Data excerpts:
────────────────────────────────────────
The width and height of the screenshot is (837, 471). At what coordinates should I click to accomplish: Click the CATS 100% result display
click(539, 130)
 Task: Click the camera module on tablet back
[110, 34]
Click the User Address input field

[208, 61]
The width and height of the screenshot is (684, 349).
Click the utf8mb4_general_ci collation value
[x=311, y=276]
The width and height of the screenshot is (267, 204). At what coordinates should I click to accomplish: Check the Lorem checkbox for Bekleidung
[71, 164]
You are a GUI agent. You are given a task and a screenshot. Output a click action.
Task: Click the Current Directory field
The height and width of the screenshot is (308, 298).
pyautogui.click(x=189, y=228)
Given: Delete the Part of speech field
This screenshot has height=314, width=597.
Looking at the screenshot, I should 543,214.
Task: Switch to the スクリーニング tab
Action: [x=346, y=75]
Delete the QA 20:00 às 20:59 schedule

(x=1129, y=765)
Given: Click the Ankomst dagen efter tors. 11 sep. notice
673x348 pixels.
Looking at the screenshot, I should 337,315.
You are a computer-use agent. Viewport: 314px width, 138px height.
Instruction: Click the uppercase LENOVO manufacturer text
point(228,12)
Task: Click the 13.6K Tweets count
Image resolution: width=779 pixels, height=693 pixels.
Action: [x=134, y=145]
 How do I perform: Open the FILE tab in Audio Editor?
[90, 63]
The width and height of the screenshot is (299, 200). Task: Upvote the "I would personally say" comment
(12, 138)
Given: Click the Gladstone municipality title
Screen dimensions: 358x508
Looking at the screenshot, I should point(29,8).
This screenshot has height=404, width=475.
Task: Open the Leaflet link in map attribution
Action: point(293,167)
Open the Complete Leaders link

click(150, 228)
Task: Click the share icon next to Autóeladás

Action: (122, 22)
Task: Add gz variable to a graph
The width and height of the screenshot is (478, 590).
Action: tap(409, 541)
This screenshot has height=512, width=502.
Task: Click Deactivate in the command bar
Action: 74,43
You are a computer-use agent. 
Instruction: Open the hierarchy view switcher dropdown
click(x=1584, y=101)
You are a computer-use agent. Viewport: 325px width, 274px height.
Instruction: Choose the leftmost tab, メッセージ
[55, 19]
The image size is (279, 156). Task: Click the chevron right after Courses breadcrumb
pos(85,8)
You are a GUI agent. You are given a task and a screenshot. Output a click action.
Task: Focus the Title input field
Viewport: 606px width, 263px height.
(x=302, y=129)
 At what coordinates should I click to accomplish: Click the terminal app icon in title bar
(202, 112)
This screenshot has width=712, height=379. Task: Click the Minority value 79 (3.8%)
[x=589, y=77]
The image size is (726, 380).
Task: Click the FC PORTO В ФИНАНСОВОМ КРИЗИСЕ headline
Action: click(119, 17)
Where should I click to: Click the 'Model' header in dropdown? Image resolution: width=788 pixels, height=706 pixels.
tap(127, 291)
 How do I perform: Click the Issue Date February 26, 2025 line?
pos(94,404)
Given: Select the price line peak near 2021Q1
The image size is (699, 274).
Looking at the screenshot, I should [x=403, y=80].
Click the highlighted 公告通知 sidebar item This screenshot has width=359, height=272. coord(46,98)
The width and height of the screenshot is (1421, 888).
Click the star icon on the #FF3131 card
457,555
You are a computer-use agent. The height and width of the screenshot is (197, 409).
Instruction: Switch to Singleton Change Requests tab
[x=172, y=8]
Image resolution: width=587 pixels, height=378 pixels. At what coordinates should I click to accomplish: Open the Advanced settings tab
────────────────────────────────────────
### What you have to do:
Write out every line of the records exactly.

### Solved exercise:
The width and height of the screenshot is (837, 471). At what coordinates should I click to accomplish: Click the CATS 100% result display
click(539, 130)
 Task: Click the camera module on tablet back
[110, 34]
Click the User Address input field

[208, 61]
The width and height of the screenshot is (684, 349).
Click the utf8mb4_general_ci collation value
[x=311, y=276]
The width and height of the screenshot is (267, 204). At what coordinates should I click to accomplish: Check the Lorem checkbox for Bekleidung
[71, 164]
You are a GUI agent. You are given a task and a screenshot. Output a click action.
Task: Click the Current Directory field
The height and width of the screenshot is (308, 298).
pyautogui.click(x=189, y=228)
Given: Delete the Part of speech field
This screenshot has height=314, width=597.
Looking at the screenshot, I should 543,214.
Task: Switch to the スクリーニング tab
Action: [x=346, y=75]
Delete the QA 20:00 às 20:59 schedule

(x=1129, y=765)
Given: Click the Ankomst dagen efter tors. 11 sep. notice
673x348 pixels.
Looking at the screenshot, I should 337,315.
You are a computer-use agent. Viewport: 314px width, 138px height.
Instruction: Click the uppercase LENOVO manufacturer text
point(228,12)
Task: Click the 13.6K Tweets count
Image resolution: width=779 pixels, height=693 pixels.
Action: [x=134, y=145]
 How do I perform: Open the FILE tab in Audio Editor?
[90, 63]
The width and height of the screenshot is (299, 200). Task: Upvote the "I would personally say" comment
(12, 138)
Given: Click the Gladstone municipality title
Screen dimensions: 358x508
Looking at the screenshot, I should point(29,8).
This screenshot has height=404, width=475.
Task: Open the Leaflet link in map attribution
Action: point(293,167)
Open the Complete Leaders link

click(150, 228)
Task: Click the share icon next to Autóeladás

Action: (122, 22)
Task: Add gz variable to a graph
The width and height of the screenshot is (478, 590).
Action: tap(409, 541)
This screenshot has height=512, width=502.
Task: Click Deactivate in the command bar
Action: 74,43
You are a computer-use agent. 
Instruction: Open the hierarchy view switcher dropdown
click(x=1584, y=101)
You are a computer-use agent. Viewport: 325px width, 274px height.
Instruction: Choose the leftmost tab, メッセージ
[55, 19]
The image size is (279, 156). Task: Click the chevron right after Courses breadcrumb
pos(85,8)
You are a GUI agent. You are given a task and a screenshot. Output a click action.
Task: Focus the Title input field
Viewport: 606px width, 263px height.
(x=302, y=129)
 At what coordinates should I click to accomplish: Click the terminal app icon in title bar
(202, 112)
This screenshot has width=712, height=379. Task: Click the Minority value 79 (3.8%)
[x=589, y=77]
The image size is (726, 380).
Task: Click the FC PORTO В ФИНАНСОВОМ КРИЗИСЕ headline
Action: click(119, 17)
Where should I click to: Click the 'Model' header in dropdown? Image resolution: width=788 pixels, height=706 pixels.
tap(127, 291)
 How do I perform: Click the Issue Date February 26, 2025 line?
pos(94,404)
Given: Select the price line peak near 2021Q1
The image size is (699, 274).
Looking at the screenshot, I should [x=403, y=80].
Click the highlighted 公告通知 sidebar item This screenshot has width=359, height=272. coord(46,98)
The width and height of the screenshot is (1421, 888).
Click the star icon on the #FF3131 card
457,555
You are a computer-use agent. The height and width of the screenshot is (197, 409).
Instruction: Switch to Singleton Change Requests tab
[x=172, y=8]
Image resolution: width=587 pixels, height=378 pixels. At what coordinates should I click to accomplish: Open the Advanced settings tab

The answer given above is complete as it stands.